Extracted records:

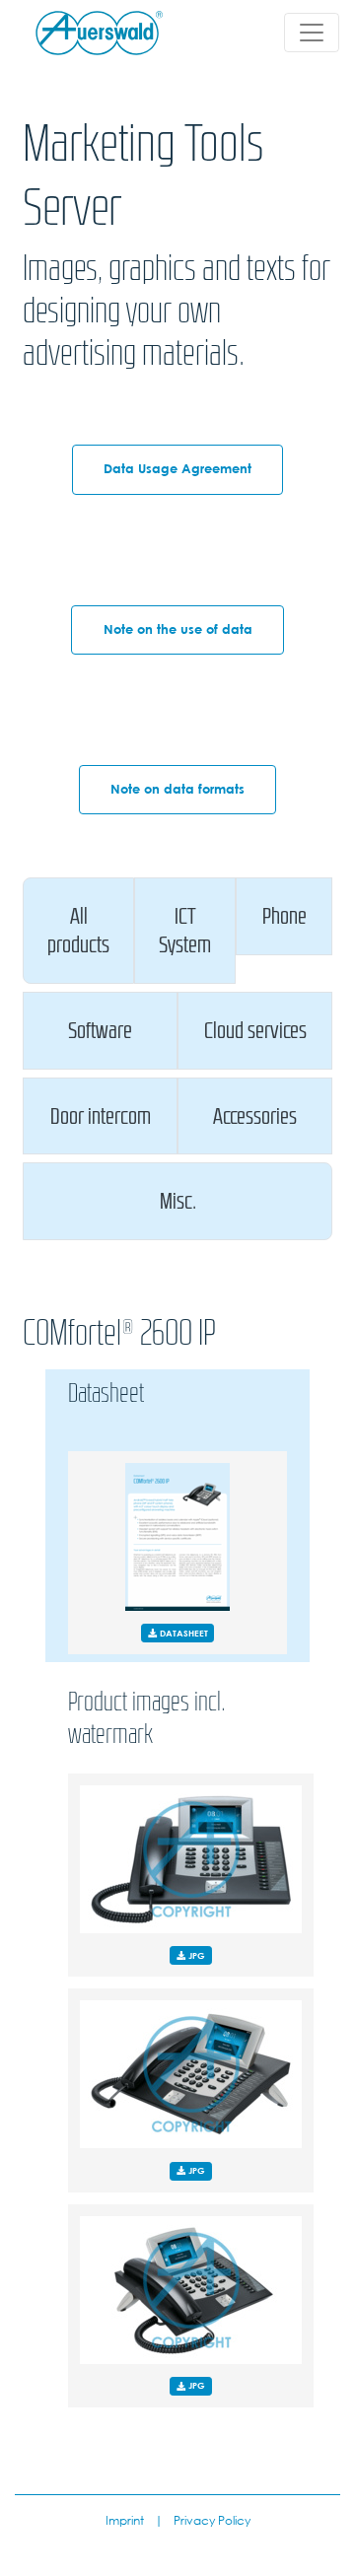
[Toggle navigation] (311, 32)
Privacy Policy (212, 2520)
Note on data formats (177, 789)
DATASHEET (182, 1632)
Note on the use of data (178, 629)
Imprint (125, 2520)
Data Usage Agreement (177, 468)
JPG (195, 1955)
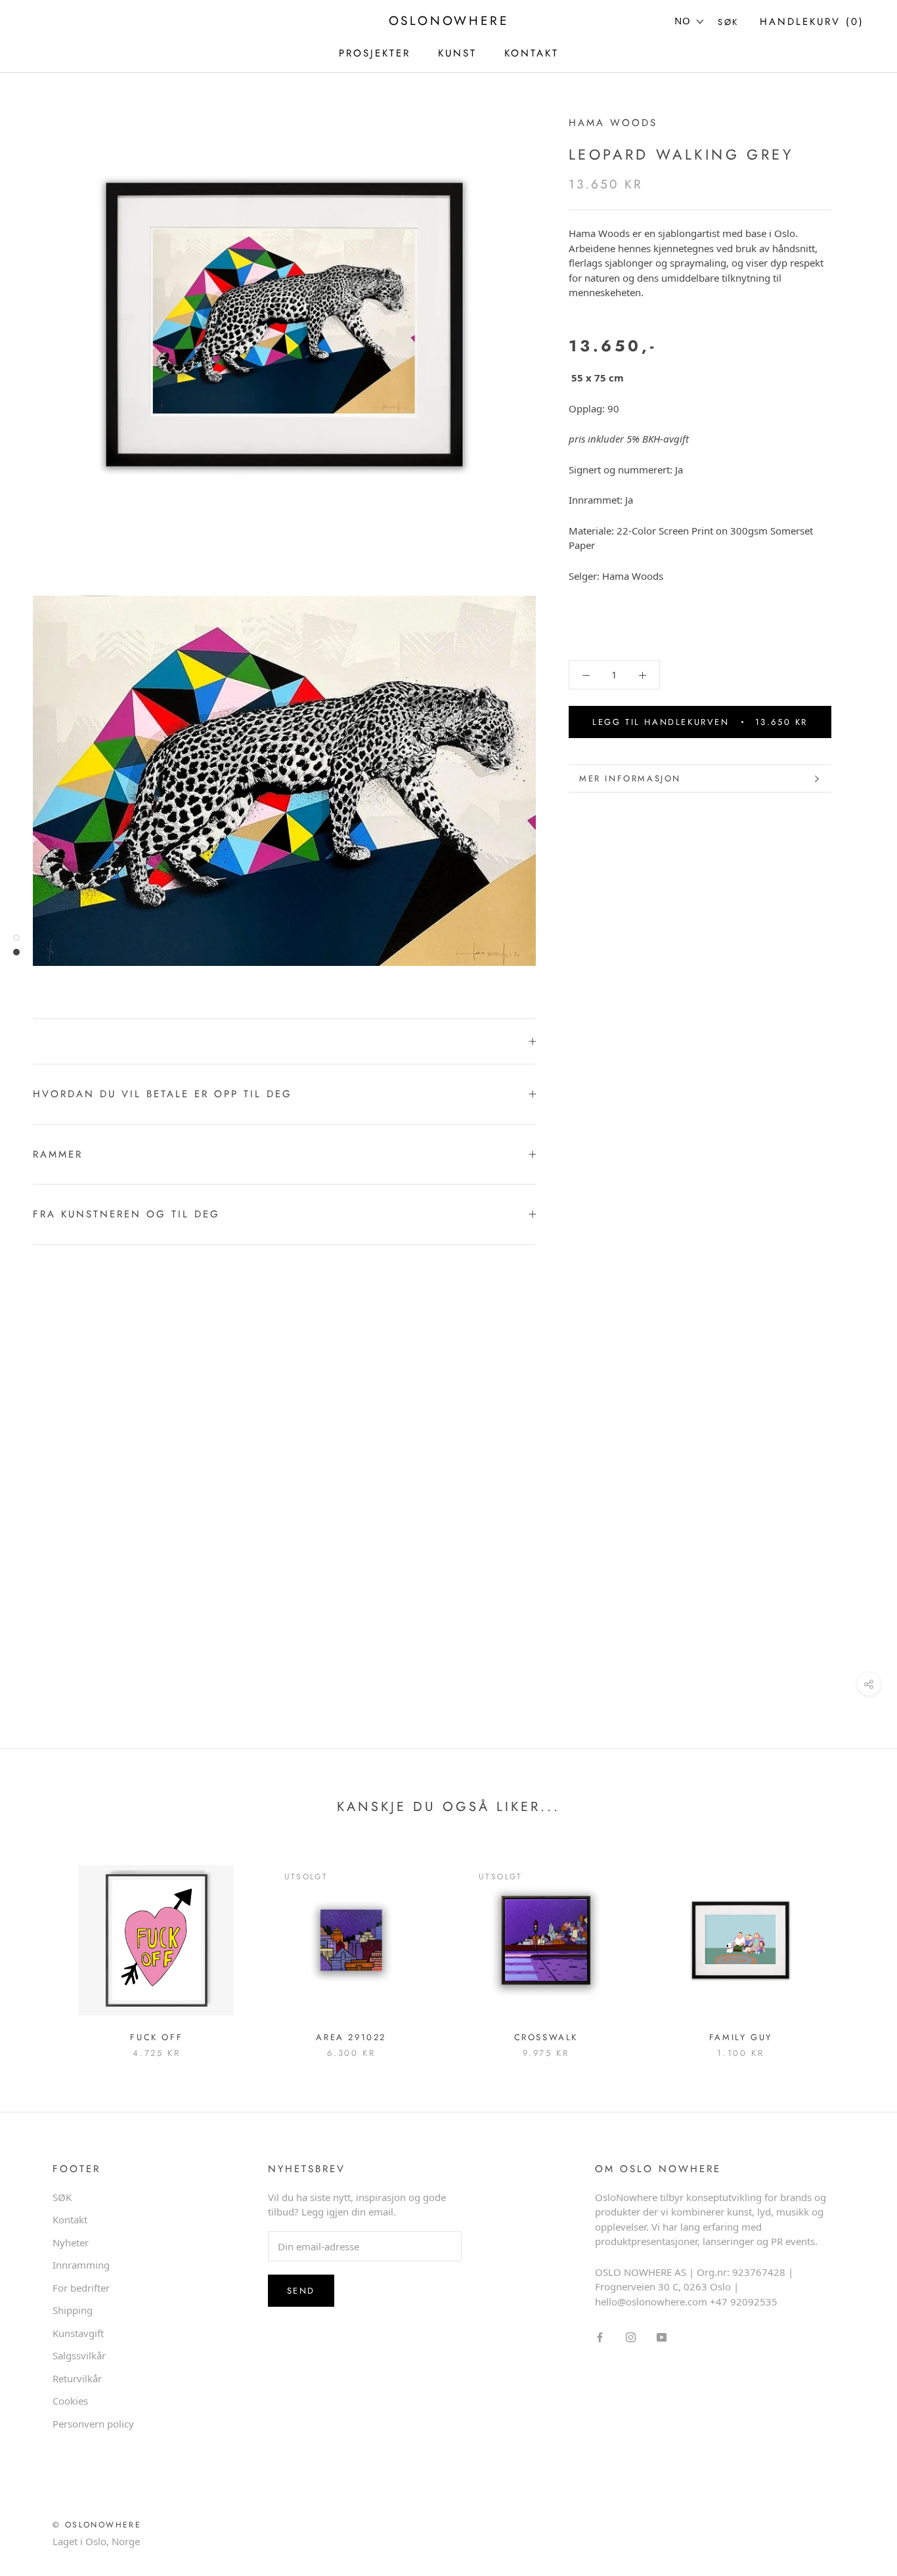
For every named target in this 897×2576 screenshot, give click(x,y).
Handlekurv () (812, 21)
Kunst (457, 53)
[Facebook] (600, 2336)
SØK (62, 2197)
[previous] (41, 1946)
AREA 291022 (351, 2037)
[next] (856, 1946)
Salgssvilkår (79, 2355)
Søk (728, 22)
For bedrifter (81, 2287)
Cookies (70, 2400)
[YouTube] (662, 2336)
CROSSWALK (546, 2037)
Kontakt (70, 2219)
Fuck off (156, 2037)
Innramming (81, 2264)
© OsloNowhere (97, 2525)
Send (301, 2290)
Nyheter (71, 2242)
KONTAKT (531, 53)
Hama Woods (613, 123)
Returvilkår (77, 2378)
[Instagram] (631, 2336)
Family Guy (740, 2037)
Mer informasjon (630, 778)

==

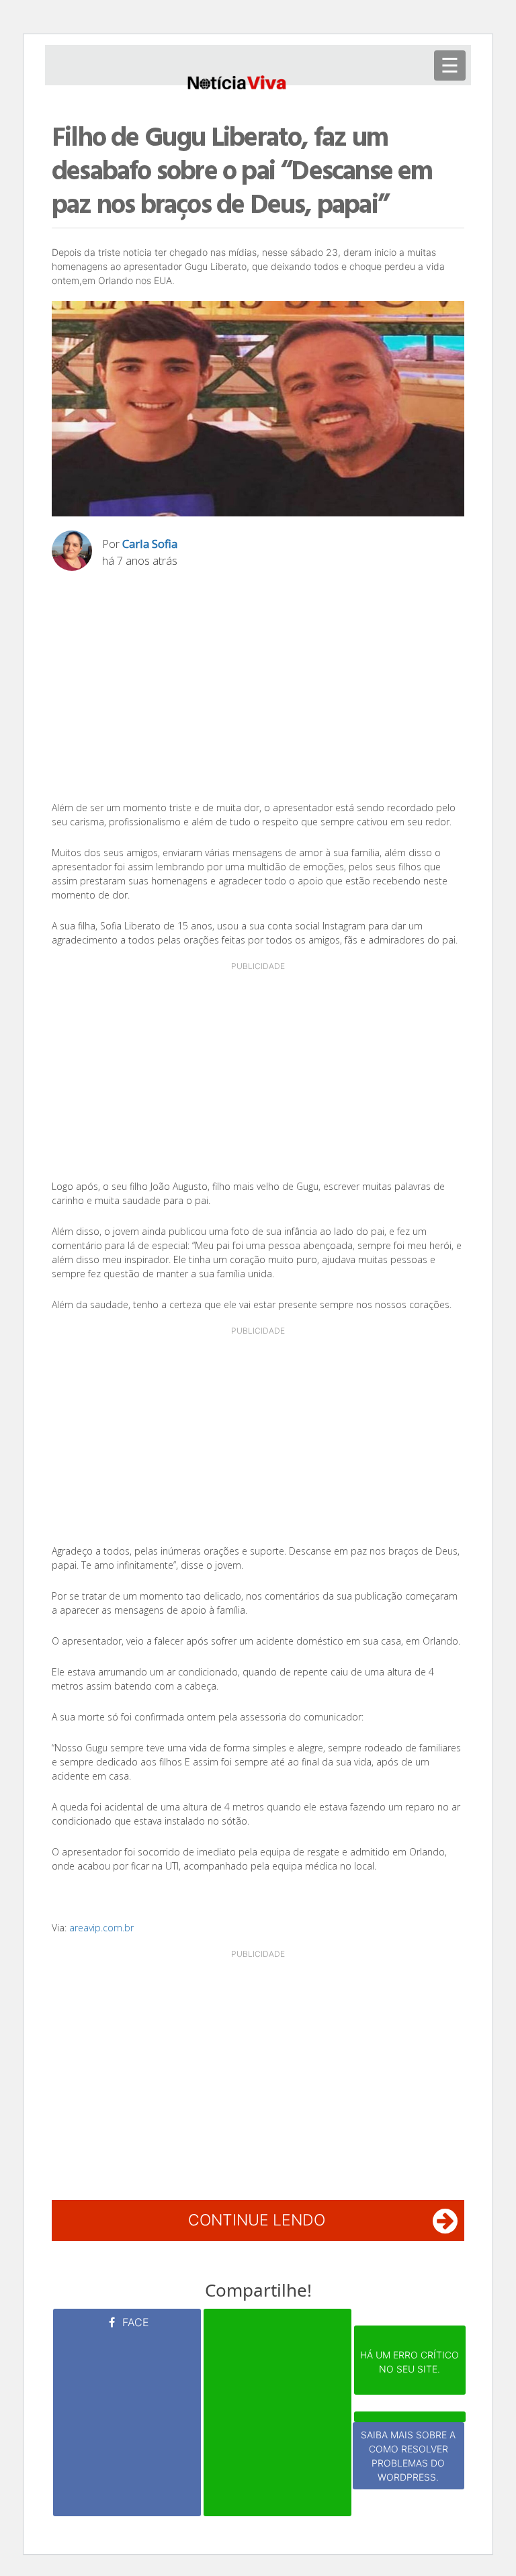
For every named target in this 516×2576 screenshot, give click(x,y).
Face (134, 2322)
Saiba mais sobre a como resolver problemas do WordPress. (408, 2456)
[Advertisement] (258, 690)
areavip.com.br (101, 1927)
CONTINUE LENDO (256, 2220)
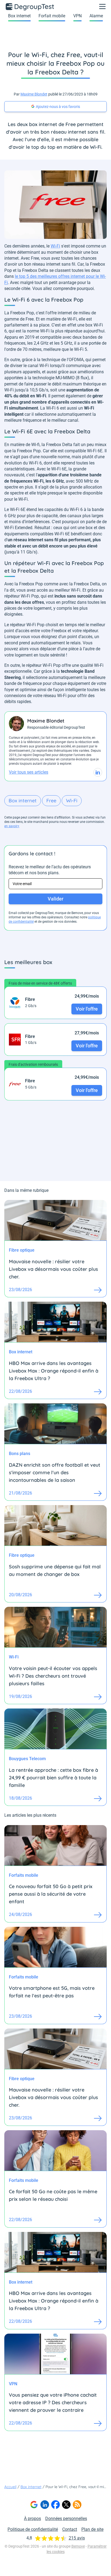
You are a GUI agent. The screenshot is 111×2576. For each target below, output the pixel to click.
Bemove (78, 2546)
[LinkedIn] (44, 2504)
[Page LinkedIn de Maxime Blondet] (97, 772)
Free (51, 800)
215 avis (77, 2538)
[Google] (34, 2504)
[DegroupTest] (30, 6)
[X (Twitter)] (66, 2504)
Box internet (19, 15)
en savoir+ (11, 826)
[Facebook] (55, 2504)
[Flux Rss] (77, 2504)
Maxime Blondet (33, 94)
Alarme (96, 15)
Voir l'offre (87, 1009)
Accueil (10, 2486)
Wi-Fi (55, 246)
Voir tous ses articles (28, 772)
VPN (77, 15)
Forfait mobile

Action item: Please determine how many lines of the records above contain "Blondet", and state that number only.

Solution to the problem: 2